If you cannot avoid that extra scoop of ice cream for dessert, you are far from alone. Nearly two in five (37%) people say they have a bigger sweet tooth now than they did as a kid, reports Study Finds.

It turns out personality and marital status may even play a role in how you feel about dessert. The survey of 2,000 U.S. adults reveals that there could be more than just taste buds that influence how we feel about sugary foods.

Introverts vs. extroverts

When comparing respondents who are introverts to those who are extroverts, researchers report that nearly half (49%) of extroverts claim their craving for sweets has increased since childhood.

More self-reported introverts than extroverts prefer chocolate desserts (46% vs. 31%), according to the study findings—and introverts also are much more likely to eat sweets in the morning (33% vs. 15%).

And if you’re an introvert, chances are your parents “always” or “often” let you eat desserts as a child (71%). That may be why introverts are more likely than extroverts to order from the dessert menu when eating out (61% vs. 50%).

Optimists vs. pessimists

Conducted by OnePoll on behalf of Nothing Bundt Cakes for the launch of the latter’s new Oreo Cookies & Cream cake, the survey also discovered how optimists and pessimists differ in their dessert preferences.

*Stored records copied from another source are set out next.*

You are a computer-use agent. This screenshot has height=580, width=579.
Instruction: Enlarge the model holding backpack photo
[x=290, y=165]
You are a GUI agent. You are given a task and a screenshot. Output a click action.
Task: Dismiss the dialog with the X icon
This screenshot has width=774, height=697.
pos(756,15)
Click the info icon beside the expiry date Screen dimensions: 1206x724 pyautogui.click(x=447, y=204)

Those with an optimistic viewpoint overwhelmingly preferred sweet over sour treats (77% vs. 51% percent of pessimists). And if you tend to have a gloomy outlook, you’re more likely to go for a sour treat than someone with a sunny disposition (20% vs. 7%).

Furthermore, a positive outlook on life may indicate a greater propensity toward a portion of cake (46% vs. 29%). Overall, more than two in five (42%) say cake is their favorite dessert.

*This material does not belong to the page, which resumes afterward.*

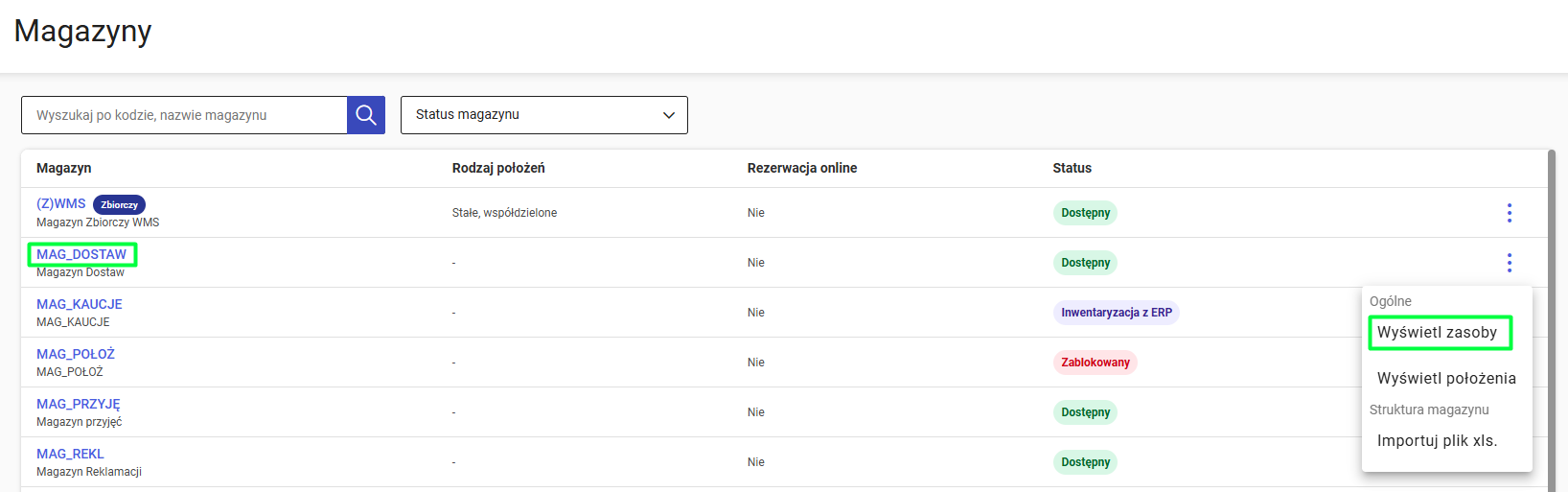
Task: Click the Zablokowany status badge
Action: (1095, 363)
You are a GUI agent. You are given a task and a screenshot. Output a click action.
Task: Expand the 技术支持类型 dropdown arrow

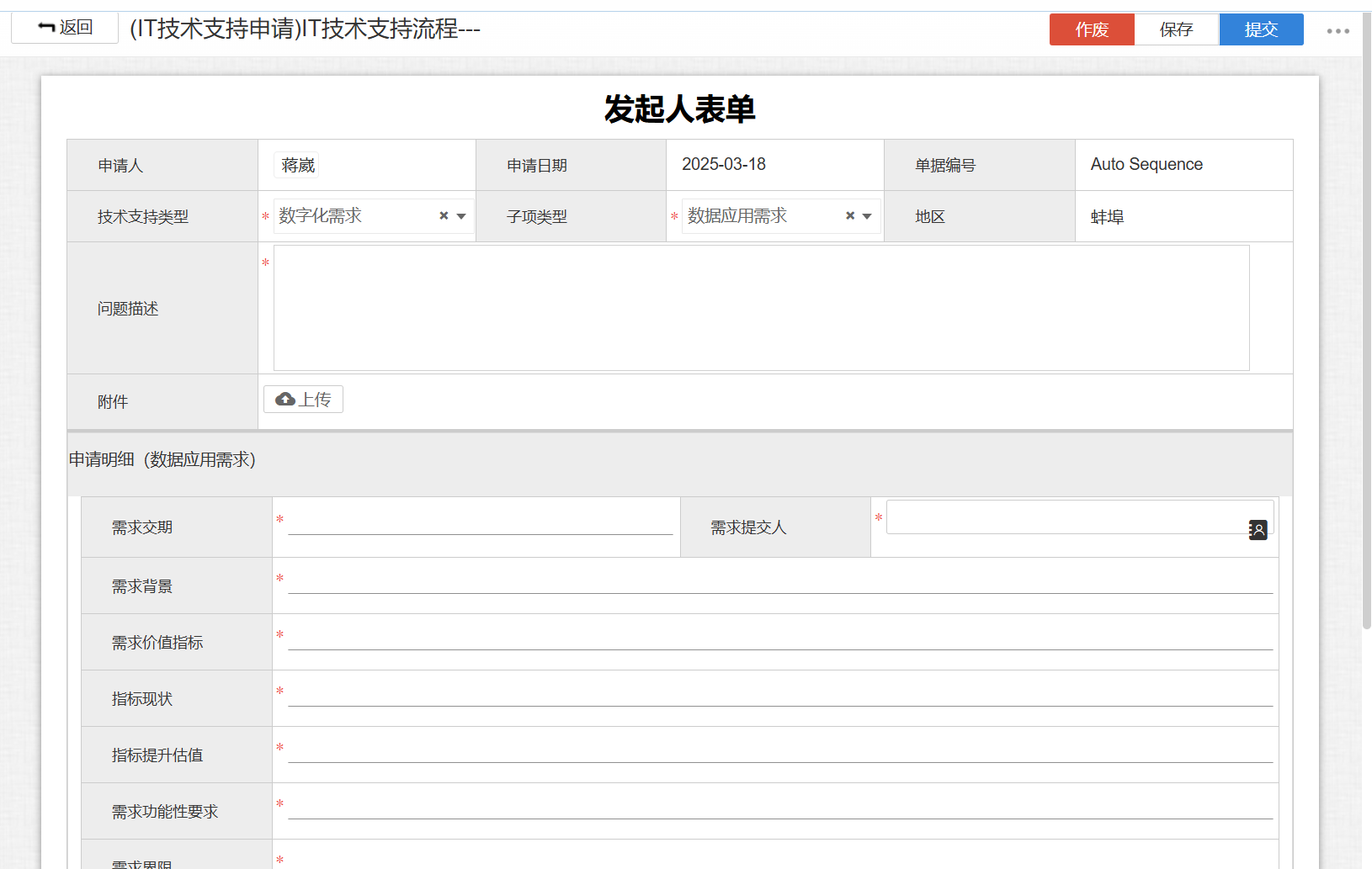(x=461, y=216)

Most respondents developed a greater openness toward new desserts going into adulthood, with 73% eating sweets they never tried as a kid.

Married vs. single

Additionally, the research looked into the social aspects surrounding desserts and found that 41% of those with a partner or spouse have a favorite dessert in common.

Seven in ten (73%) said that knowing someone’s favorite dessert indicates a certain closeness. To that end, nearly half (48%) would try a dessert they don’t usually like if offered one by a close friend, and an equal amount said their pal would do the same.

Sharing is caring for 58% of respondents, who “always” or “often” share their desserts with someone else. “Whether you save a slice for someone else or have it all for yourself, our research shows 42% say cake is their favorite dessert, indicating its timelessness,” says Nothing Bundt Cakes Chief Marketing Officer Angie Eckelkamp, in a statement.

The average person polled eats about three desserts per week and has just as many different types of sweets at home.

“Cakes have long been a birthday staple, but we’ve seen cakes become the centerpiece for occasions year-round, as well as ‘just because’ or everyday treats. So, it makes sense to see cakes listed as the top vote-getter for desserts, no matter if you’re an introvert or extrovert,” adds Eckelkamp. “And while classics like strawberry, chocolate, and vanilla topped the list of respondents’ favorite flavors, we were excited to see cookies and cream also featured within the top ten.”